進行の早いがんに侵された父、これからどこで暮らせば……?


先日、広島でひとりで暮らす父親に小細胞肺がんが見つかりました。小細胞肺がんは、肺がんの中で最も進行が早いそうで、気づいた時にはかなり進んでおり、手術を受けるのは難しいとのこと。ショックで言葉も出ませんでした。そこで医師から告げられた提案は、放射線や抗がん剤などの一般的ながん治療を行うよりも、痛みや怠さなどの辛い症状を和らげる緩和ケア病棟への入院でした。

治療ができないのは心底悔やまれますが、それでも緩和ケア病棟で診ていただけるのであれば……と安堵したのも束の間。緩和ケア病棟は、一般的には1ヶ月程度の入院後、病状が安定していたら自宅での緩和ケアに移行するのがほとんどとのこと。

父は自宅に戻ることを望んでいましたが、実家は広島、私たち兄妹は東京で仕事があるため、付きっきりで面倒を見られる家族はいません。先生が提案してくださった緩和ケア病棟も、そもそも患者本人が希望していない場合は入院できないようで、自宅に戻りたがっている父を説得する必要がありました。ただ、心配していた緩和ケア病棟の入院費用は、月額57600円で済むようです(※高額医療費負担限度額までの負担となり、支払い額が減額されるため。金額は年収370万円以下の一般高齢者の場合で、食事代は別途必要)。

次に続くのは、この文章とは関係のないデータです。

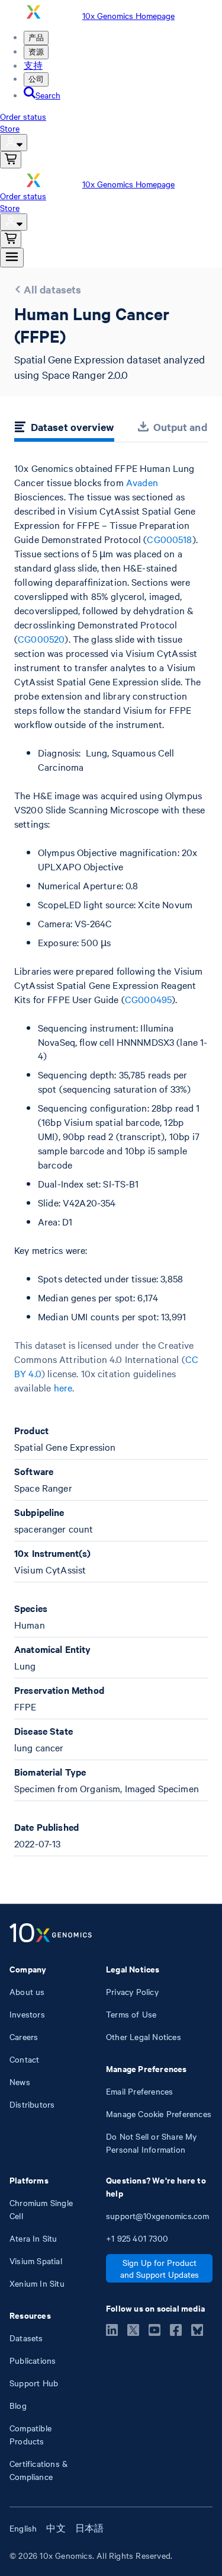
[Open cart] (10, 159)
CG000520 (41, 638)
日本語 (89, 2528)
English (23, 2528)
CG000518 (169, 538)
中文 (55, 2528)
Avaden (142, 482)
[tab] (64, 429)
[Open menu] (12, 257)
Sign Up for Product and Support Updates (159, 2268)
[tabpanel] (111, 1158)
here (63, 1387)
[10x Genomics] (50, 1934)
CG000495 (148, 998)
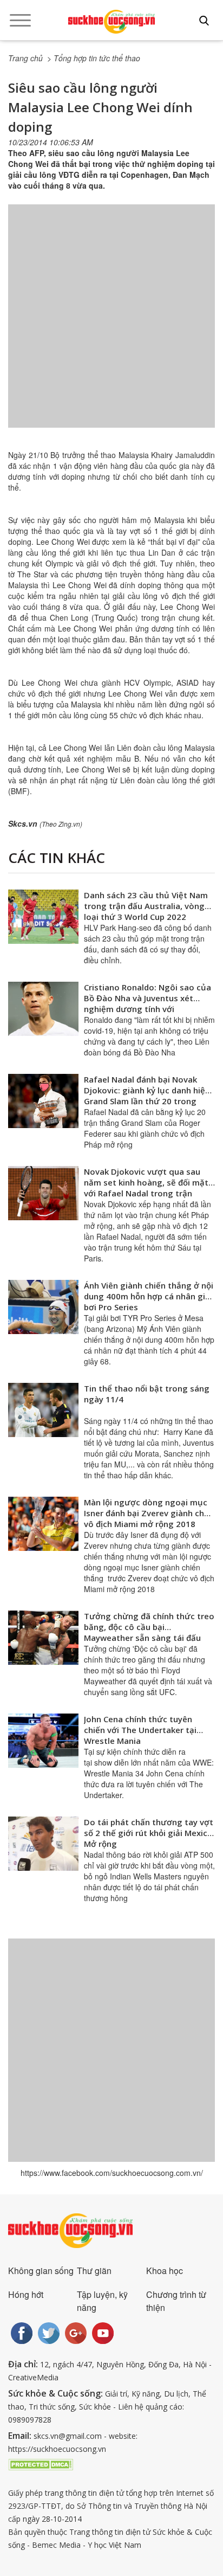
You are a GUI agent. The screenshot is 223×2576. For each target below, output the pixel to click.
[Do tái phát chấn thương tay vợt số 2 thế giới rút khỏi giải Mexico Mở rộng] (43, 1844)
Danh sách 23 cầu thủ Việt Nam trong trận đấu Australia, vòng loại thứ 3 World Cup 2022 (146, 906)
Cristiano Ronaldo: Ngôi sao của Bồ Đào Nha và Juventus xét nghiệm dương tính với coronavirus (147, 1003)
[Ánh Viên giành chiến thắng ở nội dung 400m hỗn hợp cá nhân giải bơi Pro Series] (43, 1307)
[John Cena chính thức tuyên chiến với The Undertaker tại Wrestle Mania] (43, 1741)
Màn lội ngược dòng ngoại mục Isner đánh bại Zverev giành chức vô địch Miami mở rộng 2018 (149, 1513)
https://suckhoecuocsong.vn (57, 2449)
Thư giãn (94, 2270)
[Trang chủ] (111, 22)
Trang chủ (25, 58)
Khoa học (164, 2270)
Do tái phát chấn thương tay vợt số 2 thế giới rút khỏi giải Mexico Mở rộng (148, 1833)
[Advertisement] (111, 327)
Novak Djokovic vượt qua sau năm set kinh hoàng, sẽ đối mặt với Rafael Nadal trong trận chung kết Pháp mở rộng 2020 (146, 1187)
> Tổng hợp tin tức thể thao (93, 58)
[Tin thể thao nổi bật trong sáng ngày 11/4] (43, 1410)
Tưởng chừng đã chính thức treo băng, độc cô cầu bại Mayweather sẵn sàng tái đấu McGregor (149, 1632)
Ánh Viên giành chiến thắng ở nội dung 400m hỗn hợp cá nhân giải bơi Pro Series (148, 1296)
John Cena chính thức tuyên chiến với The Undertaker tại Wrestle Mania (140, 1730)
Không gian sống (41, 2270)
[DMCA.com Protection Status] (40, 2463)
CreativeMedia (33, 2377)
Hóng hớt (25, 2294)
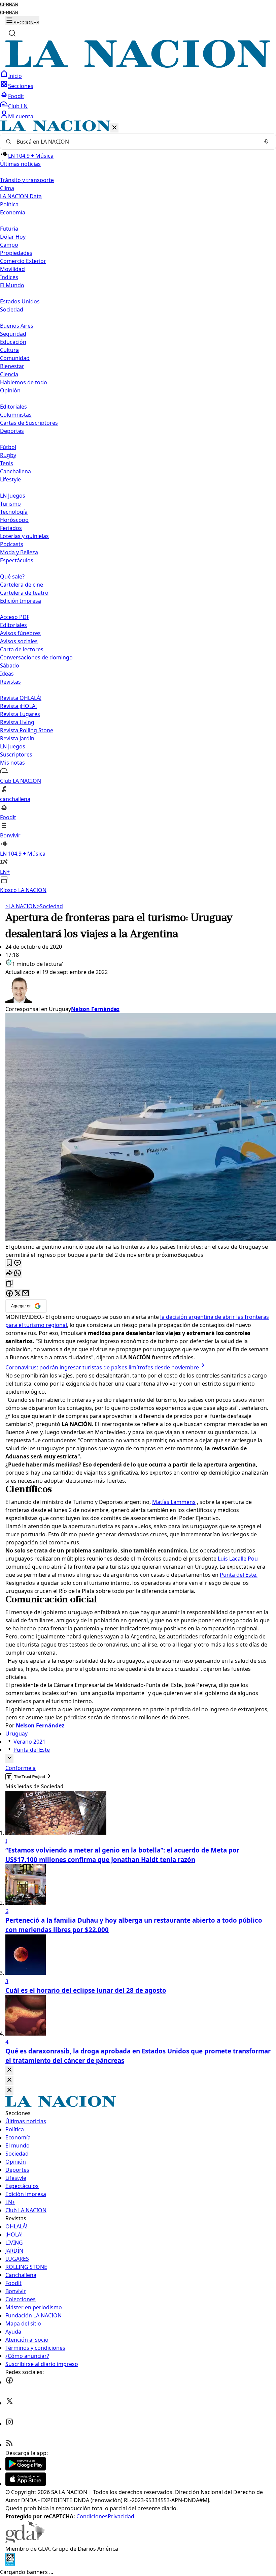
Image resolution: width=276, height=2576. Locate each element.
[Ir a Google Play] (25, 2468)
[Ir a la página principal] (138, 65)
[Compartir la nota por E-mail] (26, 1293)
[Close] (9, 2070)
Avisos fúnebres (20, 633)
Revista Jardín (17, 738)
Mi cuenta (20, 116)
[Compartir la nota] (9, 1273)
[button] (138, 507)
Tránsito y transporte (27, 180)
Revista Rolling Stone (26, 730)
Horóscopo (14, 520)
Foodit (16, 96)
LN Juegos (12, 495)
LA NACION (21, 906)
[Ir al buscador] (12, 33)
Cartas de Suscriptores (29, 422)
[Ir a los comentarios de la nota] (17, 1263)
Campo (9, 244)
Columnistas (16, 414)
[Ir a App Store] (25, 2484)
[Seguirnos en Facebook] (9, 2382)
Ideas (7, 673)
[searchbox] (135, 142)
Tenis (6, 463)
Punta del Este (31, 1749)
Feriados (11, 528)
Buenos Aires (16, 325)
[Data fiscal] (10, 2564)
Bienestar (12, 366)
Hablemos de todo (23, 382)
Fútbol (8, 447)
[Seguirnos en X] (9, 2403)
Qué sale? (12, 576)
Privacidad (121, 2516)
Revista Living (17, 722)
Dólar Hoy (13, 236)
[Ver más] (9, 1758)
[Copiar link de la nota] (9, 1283)
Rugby (8, 455)
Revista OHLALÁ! (20, 698)
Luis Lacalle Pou (238, 1558)
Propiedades (16, 253)
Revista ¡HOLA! (18, 706)
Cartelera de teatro (24, 592)
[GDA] (24, 2540)
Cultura (9, 350)
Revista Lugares (20, 714)
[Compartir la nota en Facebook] (9, 1293)
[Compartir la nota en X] (17, 1293)
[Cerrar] (114, 127)
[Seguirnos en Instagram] (9, 2424)
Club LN (18, 106)
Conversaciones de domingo (36, 657)
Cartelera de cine (21, 584)
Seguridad (13, 333)
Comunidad (15, 358)
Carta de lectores (21, 649)
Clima (7, 188)
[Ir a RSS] (9, 2445)
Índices (9, 277)
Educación (13, 342)
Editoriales (13, 406)
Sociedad (50, 906)
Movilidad (12, 269)
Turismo (10, 503)
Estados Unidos (20, 301)
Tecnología (14, 511)
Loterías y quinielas (24, 536)
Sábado (9, 665)
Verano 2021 (29, 1741)
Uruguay (16, 1733)
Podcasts (11, 544)
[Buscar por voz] (266, 141)
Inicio (15, 76)
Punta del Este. (238, 1574)
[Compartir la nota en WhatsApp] (17, 1273)
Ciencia (9, 374)
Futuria (9, 228)
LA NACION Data (21, 196)
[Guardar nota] (9, 1263)
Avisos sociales (19, 641)
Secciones (20, 86)
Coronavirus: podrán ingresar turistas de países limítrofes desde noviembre (102, 1367)
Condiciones (92, 2516)
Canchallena (15, 471)
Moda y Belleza (19, 552)
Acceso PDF (14, 617)
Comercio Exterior (23, 261)
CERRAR (9, 4)
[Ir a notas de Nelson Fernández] (138, 990)
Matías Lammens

そんなこんなで病院かほかの施設を探すか悩んでいたところ、民間が運営する「ホスピス住宅」なるものをネットで見つけました。金額もそこまで高くないため、父を東京に呼び寄せて、近くのホスピス住宅に入居してもらうのもアリかもと思い始めています。ホスピス住宅は、よくある有料老人ホームとはサービス内容も異なるようですが、詳しく教えていただけますか?